Eine Rose im Zug nach Mannheim

Eben hatte ich ein schönes Erlebnis. Nur kurz und doch blieb es haften, verschönerte meinen Tag ungemein und ich will es euch nicht vorenthalten.

Der Zug nach Mannheim war weder leer noch voll. Kein Wunder, um halb elf fahren nicht mehr viele. Ich selbst eigentlich auch nicht, aber ein kleines Trödelproblem heute morgen hat mir eine gewissen Verspätung eingebracht.

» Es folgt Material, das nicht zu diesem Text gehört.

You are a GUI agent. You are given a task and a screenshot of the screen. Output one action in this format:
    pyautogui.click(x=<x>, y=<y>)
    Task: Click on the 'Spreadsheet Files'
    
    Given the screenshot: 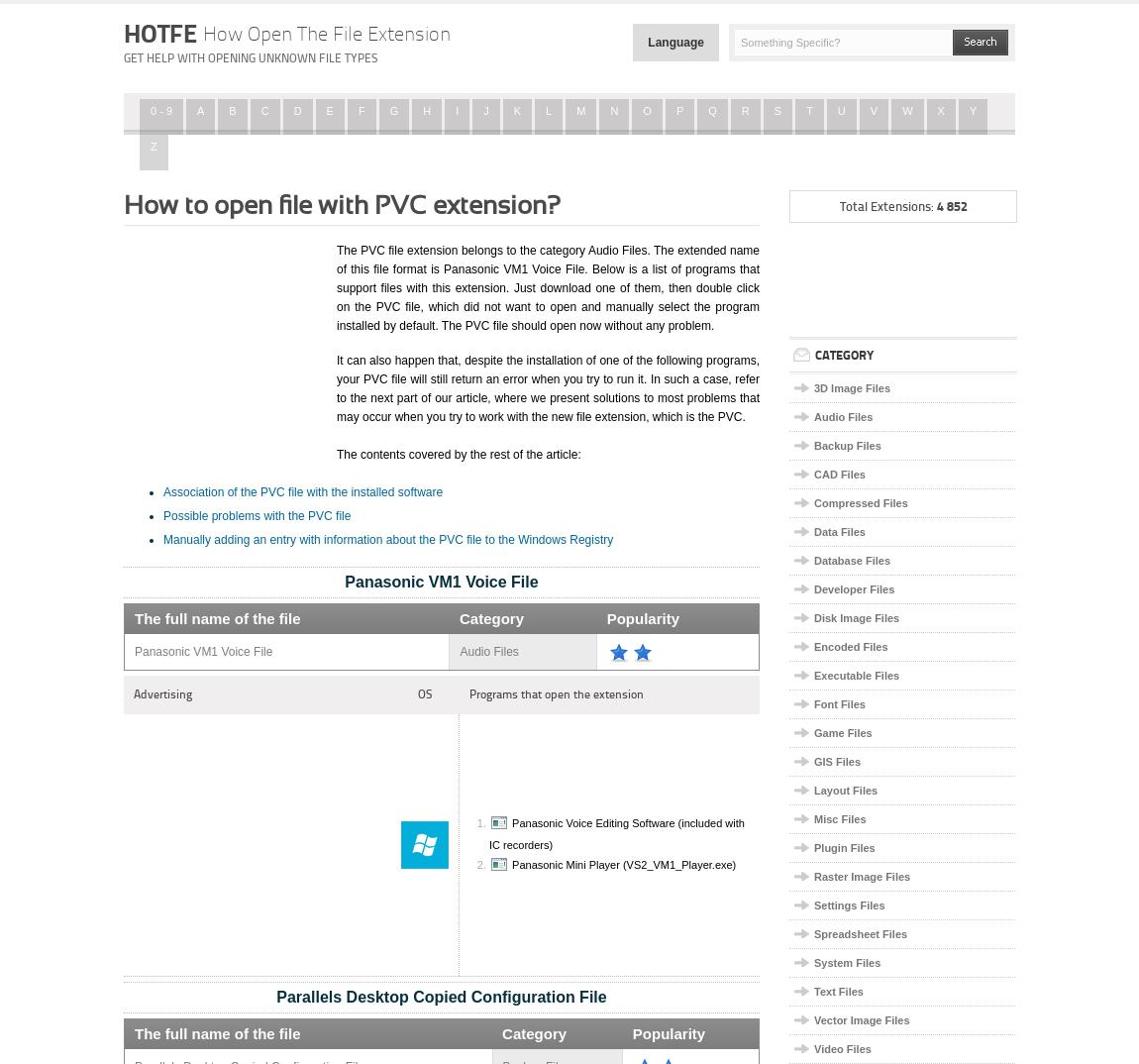 What is the action you would take?
    pyautogui.click(x=861, y=933)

Tatsächlich war für mich sogar noch ein vierer Platz komplett frei. Mit dem runden Bauch stehe ich nicht gern im fahrenden Zug und bin auch froh, wenn ich die Tasche bequem neben mich stellen kann, statt vorne auf meine Knie (auf dem Schoß selbst ist nicht mehr genug Platz) oder auf den Boden zwischen meine Beine (wobei das Bücken manchma unangenehm werden kann). Ich war also schon einmal froh, einen guten Platz gefunden zu haben, und zuversichtlich, dass nicht allzuviele Zustzeiger bei den nächsten Stationen kommen würden.

Auf dem Viererplatz mir gegenüber saß ein Vater mit zwei großen Taschen und ein kleines Mädchen, das mit seinem Teddy spielte. Ich blickte ein wenig verstohlen hinüber. Einerseits mag ich es selbst ja nicht, wenn mein Kind dauernd unter Beobachtung steht- außer von mir natürlich^^ – andererseits sehe ich so gerne einem Kind beim unbeschwerten Spielen zu. Da wird man gleich sorgenfreier.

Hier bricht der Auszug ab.